Hussein Warns Palestinians Against Unreasonable HopesBy Nora Boustany
The Washington Post
Jordan's King Hussein, who has guided his desert nation through regional crises for four decades, expressed fears Thursday that the shimmering new prospect for Middle East peace may raise political hopes here too abruptly, bringing with it the danger of disillusionment.
As a measure of his concern, Hussein hinted in an interview that parliamentary elections planned for Nov. 8 could be postponed. The elections, which would be the second here since 1989, had been billed as a bellwether of democracy in the Middle East, but the fact that two-thirds of Jordan's 3.6 million people are Palestinians has obviously given Hussein and his government pause.
Speaking of this week's rapprochement between Israel and the Palestine Liberation Organization, Hussein said: "Jordan is worried about the possibility that this opportunity for the establishment of a just and durable peace may raise expectations too quickly and therefore bring with it the dangers of a psychological setback when it is realized how much (more) needs to be done." He avoided any direct reference to ominous forecasts that a Palestinian state could at some point seek to supplant Jordanian sovereignty.
The monarch insisted that his country's avowed march toward multi-party democracy would not be reversed, yet he signaled three times during the interview that plans for the fall elections were being rethought. In sum, he said, his government had not yet decided to shelve the ballot; "however, we have a new situation now that necessitates us thinking about it and examining it everywhere with the interest of maintaining democracy, yet at the same time maintaining cohesion in the country."
Mustapha Hamarneh, a leading scholar on electoral law in Jordan, argued in a separate interview that the elections "need to be postponed" in the wake of the PLO-Israeli accord-which many Palestinian leaders assume will lead to ultimate confederation with neighboring Jordan, if the Jordanians agree.
"We don't want Jordan to become the center of debate for that process -- for or against," Hamarneh said, reflecting widespread apprehension here that any intra-Palestinian discord over the Israeli-PLO agreement is bound to affect stability in Jordan.
"This is the only country in the Arab world where such a debate can take place. It will overshadow all other issues, and this is detrimental for the process of social change here," he said, adding: "How can you have a legislative body that has been chosen exclusively over one issue? These are extremely challenging times for Jordan. ... (PLO leader) Yasser Arafat did not pull a rabbit out of his hat, but a damned camel."

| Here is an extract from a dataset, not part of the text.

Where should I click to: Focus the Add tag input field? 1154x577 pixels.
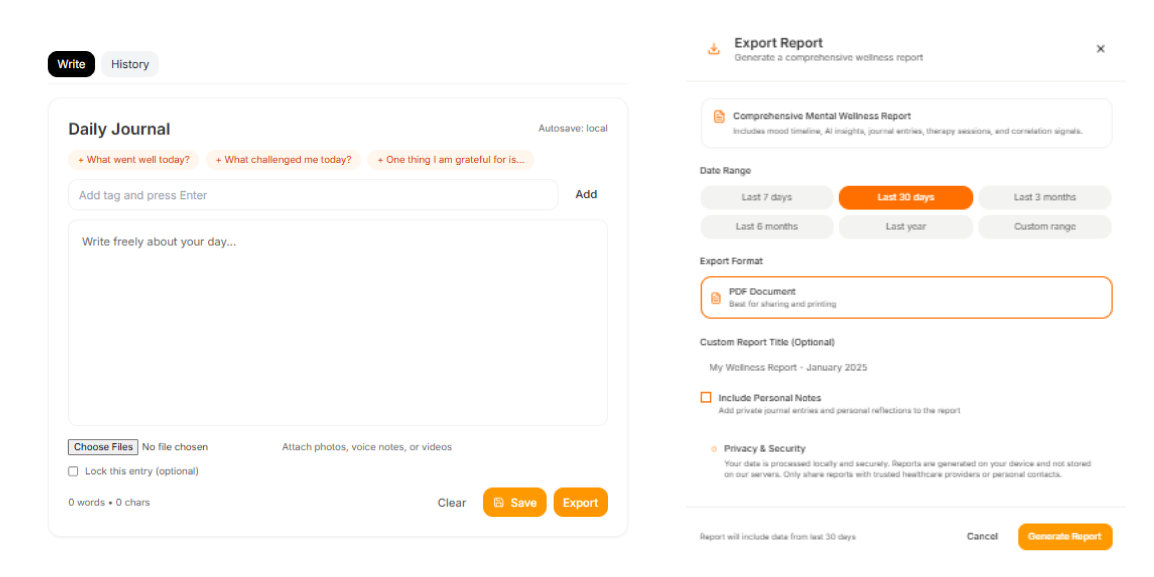[313, 195]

The Israeli-PLO accords envision eventual self-rule for the 1 million Palestinians in the Israeli-occupied West Bank, which was part of Jordan until it fell to Israeli troops during the 1967 Middle East war. Hussein renounced all claims to the territory five years ago, saying this would allow Palestinians there to pursue their ideal of a separate homeland. This action, however, also allowed Jordan to disengage from cumbersome administrative involvement with West Bank residents and exiles, and it limited West Bank representation in the Jordanian legislature.
Hussein has emphasized in several recent interviews that the time for confederation between Jordan and a Palestinian state had not yet come, pointing out that such an association could only be forged by full-fledged and independent states, still a distant prospect for the Palestinians.
Last Tuesday, Jordanian Prime Minister Abdel Salam Majali spelled out details of a Jordanian-Israeli agenda for further negotiations that was initialed in Washington by both sides that day.
The plan provides for a phased improvement in relations between the two countries that would open the way for "implementation" of measures on which both sides can agree in advance of a comprehensive peace treaty. Such areas of cooperation would include water and energy resources, environmental problems and, possibly, installation of direct telephone links, Majali said.
The most contentious issue in the talks concerns the return of Palestinian refugees who fled the West Bank to Jordan during the 1967 war and afterward. Failing their repatriation, Jordan is insisting on some form of compensation by Israel, in accordance with international law.
Psychological impediments separating Arabs and Israelis would fall if practical solutions materialize, the monarch said. "Barriers would come down if a context of peace and opportunities that were never there would present themselves."